From employers and home buyers to pensioners and the parents of private school pupils, the queue of those complaining about Rachel Reeves’s Budget grows longer by the day. Just when things can’t get any stickier for the Chancellor, along comes Ruth Davidson waving a steak bake.
The former leader of the Scottish Conservatives has compared imposing inheritance tax on farms to the pasty tax, an idea (from the mind of Tory Chancellor George Osborne no less) so obviously wicked it was reversed soon after.
The NFU says it has never seen farmers as angry as they are over the inheritance tax move. Many fear they won’t be able to hand farms to their sons and daughters without landing them with a huge tax bill. Farms will go out of business, they warn. Food supplies will suffer. The Government says only a minority of the wealthiest landowners will be hit.

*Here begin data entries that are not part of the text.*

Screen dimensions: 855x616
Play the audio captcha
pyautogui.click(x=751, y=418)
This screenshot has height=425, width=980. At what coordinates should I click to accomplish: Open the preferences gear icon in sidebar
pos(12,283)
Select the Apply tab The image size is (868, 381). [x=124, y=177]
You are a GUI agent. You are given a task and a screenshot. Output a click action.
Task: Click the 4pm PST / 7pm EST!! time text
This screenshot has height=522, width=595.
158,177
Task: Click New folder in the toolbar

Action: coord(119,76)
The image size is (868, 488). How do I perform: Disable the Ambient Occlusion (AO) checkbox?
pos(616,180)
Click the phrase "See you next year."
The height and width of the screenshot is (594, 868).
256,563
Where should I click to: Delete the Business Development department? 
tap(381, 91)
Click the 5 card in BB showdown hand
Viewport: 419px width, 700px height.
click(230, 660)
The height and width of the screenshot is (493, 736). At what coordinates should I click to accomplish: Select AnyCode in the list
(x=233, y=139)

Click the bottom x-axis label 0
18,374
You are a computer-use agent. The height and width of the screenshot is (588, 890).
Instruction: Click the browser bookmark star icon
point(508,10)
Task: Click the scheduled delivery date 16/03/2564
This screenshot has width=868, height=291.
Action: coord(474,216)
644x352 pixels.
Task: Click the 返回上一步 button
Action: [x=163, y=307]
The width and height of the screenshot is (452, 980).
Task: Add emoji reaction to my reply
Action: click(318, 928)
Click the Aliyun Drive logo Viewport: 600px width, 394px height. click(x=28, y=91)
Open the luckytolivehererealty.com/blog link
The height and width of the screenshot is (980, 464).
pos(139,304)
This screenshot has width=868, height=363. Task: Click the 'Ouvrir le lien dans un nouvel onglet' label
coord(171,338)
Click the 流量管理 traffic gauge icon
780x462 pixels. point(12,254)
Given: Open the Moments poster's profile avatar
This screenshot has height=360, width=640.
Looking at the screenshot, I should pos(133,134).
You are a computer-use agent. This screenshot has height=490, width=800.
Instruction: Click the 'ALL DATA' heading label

Wiser heads might have warned Reeves to steer clear of anything that interferes with people’s desire to do what they want with their money once they reach a certain point in life.
There’s a lot of such meddling about. Anyone fortunate enough to have money to pass on faces no end of advice about what to do with it. The children expect an inheritance. Charities need your money or good causes will suffer. This Labour Government wants to take from the old and give to the young.
It is a way of thinking that belongs to an age that is going fast. People are now living longer, healthier lives. Why shouldn’t they spend whatever money they have on themselves? Blow the lot and to heck with other people’s expectations? While not a view you will hear expressed openly it is out there, and attracting a growing band of believers. New industries are springing up to satisfy the desire for a different way of doing things.
Take retirement homes. At the moment most people over 50 go on the same path. The family home becomes too big and too dear so you downsize. You live in the new place, which is not ideal, as long as you can, helped by family and care services if you are lucky. When your care needs increase it is off to sheltered housing, then a retirement home and finally a nursing home, paid for by the sale of your house. Watch the money drain away at an eye-watering rate.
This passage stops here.